**WHAT YOU WILL DO**
Below are entries to return in full. Keep each one exact.

━━ INPUT FOR THIS TASK

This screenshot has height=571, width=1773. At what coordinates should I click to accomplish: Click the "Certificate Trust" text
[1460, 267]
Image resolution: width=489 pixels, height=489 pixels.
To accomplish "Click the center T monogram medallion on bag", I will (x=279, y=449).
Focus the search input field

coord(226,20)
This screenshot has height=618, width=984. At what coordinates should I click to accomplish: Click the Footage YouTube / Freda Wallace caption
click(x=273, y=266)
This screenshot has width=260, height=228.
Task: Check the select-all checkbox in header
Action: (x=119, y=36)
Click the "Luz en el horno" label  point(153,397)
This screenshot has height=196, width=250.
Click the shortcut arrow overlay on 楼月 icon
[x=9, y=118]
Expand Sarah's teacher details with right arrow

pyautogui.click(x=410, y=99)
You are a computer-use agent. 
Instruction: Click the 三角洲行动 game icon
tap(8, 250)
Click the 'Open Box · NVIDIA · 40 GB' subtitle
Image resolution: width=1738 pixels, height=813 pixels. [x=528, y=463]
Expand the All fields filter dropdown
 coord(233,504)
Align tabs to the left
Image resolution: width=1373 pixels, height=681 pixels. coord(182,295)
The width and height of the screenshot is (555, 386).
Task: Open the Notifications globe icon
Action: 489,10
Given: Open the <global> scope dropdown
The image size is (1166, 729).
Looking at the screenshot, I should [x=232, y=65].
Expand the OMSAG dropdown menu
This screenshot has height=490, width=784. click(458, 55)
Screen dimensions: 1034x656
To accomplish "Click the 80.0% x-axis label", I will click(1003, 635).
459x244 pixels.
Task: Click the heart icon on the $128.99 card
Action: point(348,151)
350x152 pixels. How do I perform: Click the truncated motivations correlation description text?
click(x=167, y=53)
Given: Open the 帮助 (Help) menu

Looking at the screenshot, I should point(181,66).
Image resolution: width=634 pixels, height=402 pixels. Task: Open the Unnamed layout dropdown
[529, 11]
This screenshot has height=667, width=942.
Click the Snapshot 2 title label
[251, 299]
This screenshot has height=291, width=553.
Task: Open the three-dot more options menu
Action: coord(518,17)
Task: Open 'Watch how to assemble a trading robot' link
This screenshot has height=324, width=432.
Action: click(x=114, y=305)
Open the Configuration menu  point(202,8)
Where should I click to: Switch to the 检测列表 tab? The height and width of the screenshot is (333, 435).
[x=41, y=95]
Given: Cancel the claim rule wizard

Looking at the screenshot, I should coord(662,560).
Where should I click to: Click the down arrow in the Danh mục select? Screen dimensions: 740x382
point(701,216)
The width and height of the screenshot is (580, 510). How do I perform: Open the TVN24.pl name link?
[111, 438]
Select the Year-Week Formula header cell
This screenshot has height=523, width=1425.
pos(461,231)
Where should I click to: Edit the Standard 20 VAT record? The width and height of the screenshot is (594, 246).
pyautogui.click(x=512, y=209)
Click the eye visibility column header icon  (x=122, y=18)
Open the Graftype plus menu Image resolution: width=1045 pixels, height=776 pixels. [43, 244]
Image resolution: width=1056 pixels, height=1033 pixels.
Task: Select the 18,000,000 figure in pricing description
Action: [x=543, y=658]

━━━━

**YOUR RESPONSE**
This screenshot has height=571, width=1773. At what coordinates should I click to accomplish: Click the "Certificate Trust" text
[1460, 267]
Image resolution: width=489 pixels, height=489 pixels.
To accomplish "Click the center T monogram medallion on bag", I will (x=279, y=449).
Focus the search input field

coord(226,20)
This screenshot has height=618, width=984. At what coordinates should I click to accomplish: Click the Footage YouTube / Freda Wallace caption
click(x=273, y=266)
This screenshot has width=260, height=228.
Task: Check the select-all checkbox in header
Action: (x=119, y=36)
Click the "Luz en el horno" label  point(153,397)
This screenshot has height=196, width=250.
Click the shortcut arrow overlay on 楼月 icon
[x=9, y=118]
Expand Sarah's teacher details with right arrow

pyautogui.click(x=410, y=99)
You are a computer-use agent. 
Instruction: Click the 三角洲行动 game icon
tap(8, 250)
Click the 'Open Box · NVIDIA · 40 GB' subtitle
Image resolution: width=1738 pixels, height=813 pixels. [x=528, y=463]
Expand the All fields filter dropdown
 coord(233,504)
Align tabs to the left
Image resolution: width=1373 pixels, height=681 pixels. coord(182,295)
The width and height of the screenshot is (555, 386).
Task: Open the Notifications globe icon
Action: 489,10
Given: Open the <global> scope dropdown
The image size is (1166, 729).
Looking at the screenshot, I should [x=232, y=65].
Expand the OMSAG dropdown menu
This screenshot has height=490, width=784. click(458, 55)
Screen dimensions: 1034x656
To accomplish "Click the 80.0% x-axis label", I will click(1003, 635).
459x244 pixels.
Task: Click the heart icon on the $128.99 card
Action: point(348,151)
350x152 pixels. How do I perform: Click the truncated motivations correlation description text?
click(x=167, y=53)
Given: Open the 帮助 (Help) menu

Looking at the screenshot, I should point(181,66).
Image resolution: width=634 pixels, height=402 pixels. Task: Open the Unnamed layout dropdown
[529, 11]
This screenshot has height=667, width=942.
Click the Snapshot 2 title label
[251, 299]
This screenshot has height=291, width=553.
Task: Open the three-dot more options menu
Action: coord(518,17)
Task: Open 'Watch how to assemble a trading robot' link
This screenshot has height=324, width=432.
Action: click(x=114, y=305)
Open the Configuration menu  point(202,8)
Where should I click to: Switch to the 检测列表 tab? The height and width of the screenshot is (333, 435).
[x=41, y=95]
Given: Cancel the claim rule wizard

Looking at the screenshot, I should coord(662,560).
Where should I click to: Click the down arrow in the Danh mục select? Screen dimensions: 740x382
point(701,216)
The width and height of the screenshot is (580, 510). How do I perform: Open the TVN24.pl name link?
[111, 438]
Select the Year-Week Formula header cell
This screenshot has height=523, width=1425.
pos(461,231)
Where should I click to: Edit the Standard 20 VAT record? The width and height of the screenshot is (594, 246).
pyautogui.click(x=512, y=209)
Click the eye visibility column header icon  (x=122, y=18)
Open the Graftype plus menu Image resolution: width=1045 pixels, height=776 pixels. [43, 244]
Image resolution: width=1056 pixels, height=1033 pixels.
Task: Select the 18,000,000 figure in pricing description
Action: [x=543, y=658]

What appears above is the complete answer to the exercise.